Jaune looked around. "We are?" My other two teammates came out and glanced around. Ruby had Eclipse Rose out just in case.

"It ends about two miles going north and six going south." I said. "Also, the area is going to be uninhabitable now."

"Well, yeah. Obviously," Ruby said, giving me a weird look.

"Open your mana sense," I said to her. She frowned and froze again. Then she just sighed.

"Oh…"

"Remember what happens when there's this much affinity in the air?" I reminded her.

"Elementals," she said sullenly.

"And dust. There's enough affinity that it's collecting into clumps. This crater in particular is going to be a lake that's constantly electrified. It'll be an utterly fascinating ecosystem in a few million years."

Everyone was silent for a moment.

"So what can you guys do?" I asked curiously. Ruby facepalmed.

[|||| =+= ||||]

"Arthur. Abyss was in the gap."

"… Hello Ophis. Please don't suddenly appear behind me and talk again. It's very… well, was there something you needed? "

"Abyss. He was in the dimensional gap."

"I see. Could he come back to our dimension now on his own power?"

"Yes."

"Hmph… he owes me a new gaming system."

"I want the silence back. It was much stronger this time. He drew on the gap's power."

"He drew… he drew the power of the dimensional gap?"

"Yes."

"What exactly would that entail?"

"Abyss would be capable of releasing an infinite amount of negative energy, void, into any dimension whenever he wants. Only some beings would survive. Like me and Great Red. Everyone else would die. He can also travel dimensions without restrictions. Any dimensional anchors on him were severely weakened. He belongs to the void now. Like me. If he felt like it he could wipe out entire dimensions at his whims."

"Ah… how lovely."

[|||| =+= ||||]

We left after a short primer on what we can all do. Pyrrha demonstrated her railgun, not taking nearly as long as I had. It was extremely strong and left a trail of flames in its wake. She could also fly, but melee fighting while flying was out of the question. She had to be standing on her metal dust (which was apparently extremely high grade magnetized steel) or flying by lifting her clothing. Either one was rather difficult, as lifting metal was hard.

Ruby could do smaller scale versions of my elemental powers but was easily the most experienced and versatile weapon user among us as well as the fastest (discounting teleportation). She had motion magic and her semblance, after all. She still used Eclipse Rose to make her go faster too if she disabled the recoil dampening runes. She just didn't do that too often.

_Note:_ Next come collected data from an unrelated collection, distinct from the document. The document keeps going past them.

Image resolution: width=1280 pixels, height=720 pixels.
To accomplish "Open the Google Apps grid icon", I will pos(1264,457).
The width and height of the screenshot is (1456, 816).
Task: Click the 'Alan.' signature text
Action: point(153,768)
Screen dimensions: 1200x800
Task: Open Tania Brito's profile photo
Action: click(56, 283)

Jaune was… well he was a tank. His aura was massive, his stamina near-limitless, and he was good at amplifying his defensive properties to the maximum. I blasted him with my strongest lightning bolt without mana or the inequalizers and he was down about a quarter of a single percentage of his aura when using his semblance.

He could also boost the rate at which he regenerated his aura, which made him a tank that could recover easily too. He could heal others, boost others, and was generally a paladin that took any hit. The only thing he lacked was the speed to cover us. We were all mobile fighters and he was not. If we needed to hunker down he was easily the most experienced and he drew attention with his shiny armor and large aura but more distracting than shiny armor was the person hitting you.

Not that Jaune didn't have some tricks. He could shoot blasts of fire, lightning, or any other dust type from Blanc Lumiere for a sort of slashing ranged attack. He also had some special boots that I hadn't noticed that used gravity dust to make him stick to the ground. Nobody could move him. Not even me and Ruby working together.

He had a pensive look when I described some esoteric abilities of mine. Elementals seemed to interest him for some reason. I didn't get it. He dismissed us as I teleported everyone back to our dorm.

I barely took a minute to take off to another dimension. I had nefarious plans to begin.